I suddenly felt the heat of a hundred stares, all gauging my reaction. I would have NO REACTION. (Regardless of my insides reacting the fuck away!)
He met my eyes once more before he turned and left. Those eyes in which I had so often seen my future, starred back at me with empty time.
I refuse to let this goddamn boy schedule anymore appointments in my mind. The office is closed. The stud of Liberty however, is open for business. I had more than the perfect life before I met him. Now that he's 'released me back into the wild' I fully intend on getting pretty fucking wild. Wild indeed. I don't need him. Yes I do.
I'm trying, really trying to ignore it all. I don't care. Lies. I care too fucking much & I hate myself for it.

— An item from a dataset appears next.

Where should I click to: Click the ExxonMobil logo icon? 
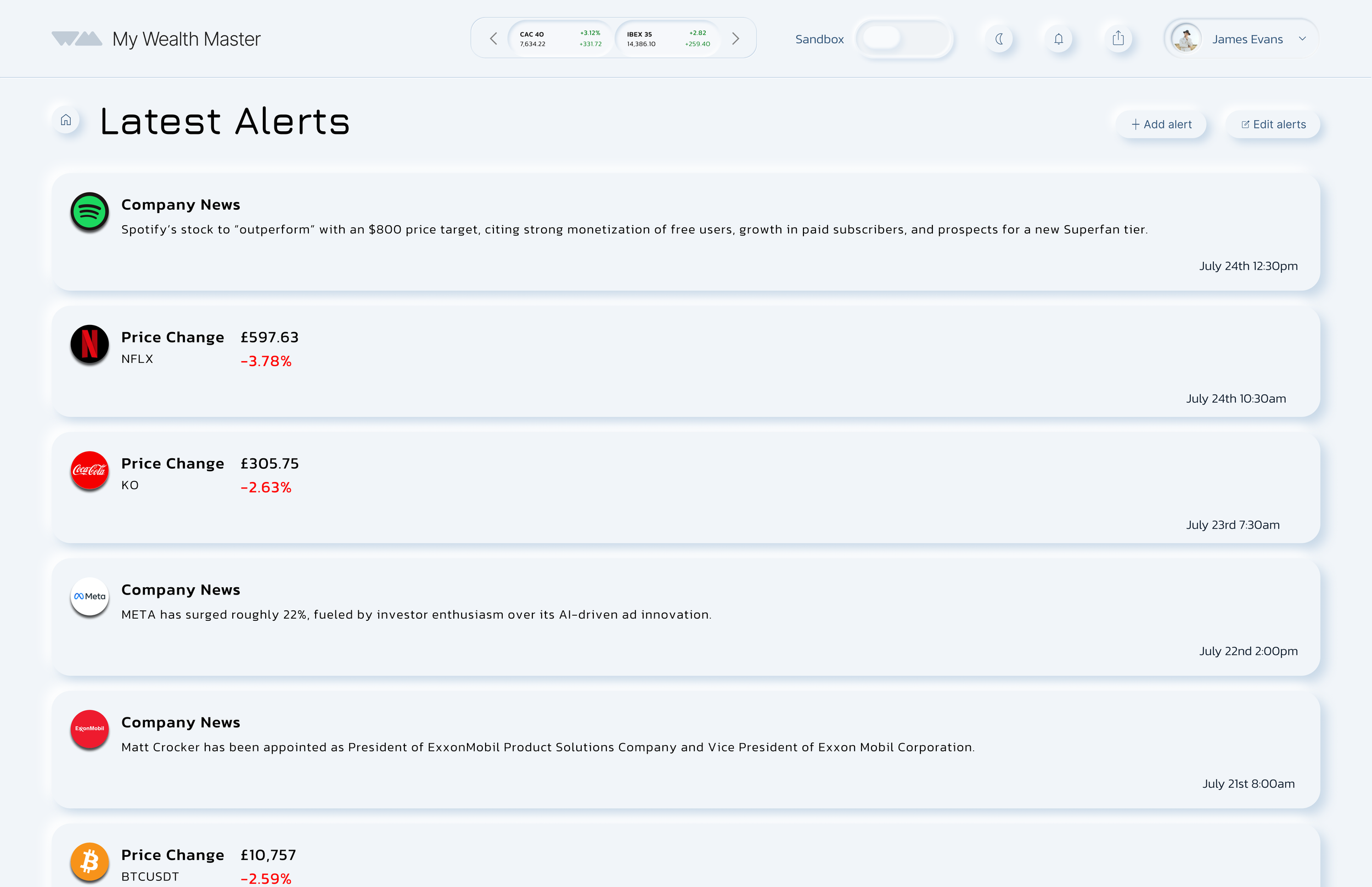pyautogui.click(x=89, y=728)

OK, yeah. Fine. I'll admit it. Now, this is only between us Kinney. I believe that maybe, perhaps, kind of, in a way that that aching sting I'm feeling really is a broken heart. I love that fucking twat. There. Happy? Shut up about it now. Christ.
Brian Kinney doesn't do apologies or regret & I sure as shit don't do groveling.
He'll realize he's made the wrong choice and he'll return. No worries. Of course there's no guarantee that I'll accept him even groveling…who am I kidding? I fucking will. He'll get that fiddler out of his system and then he'll be back. Right? Right.
Ugh. My everything is aching again. Fuck. I need to go out.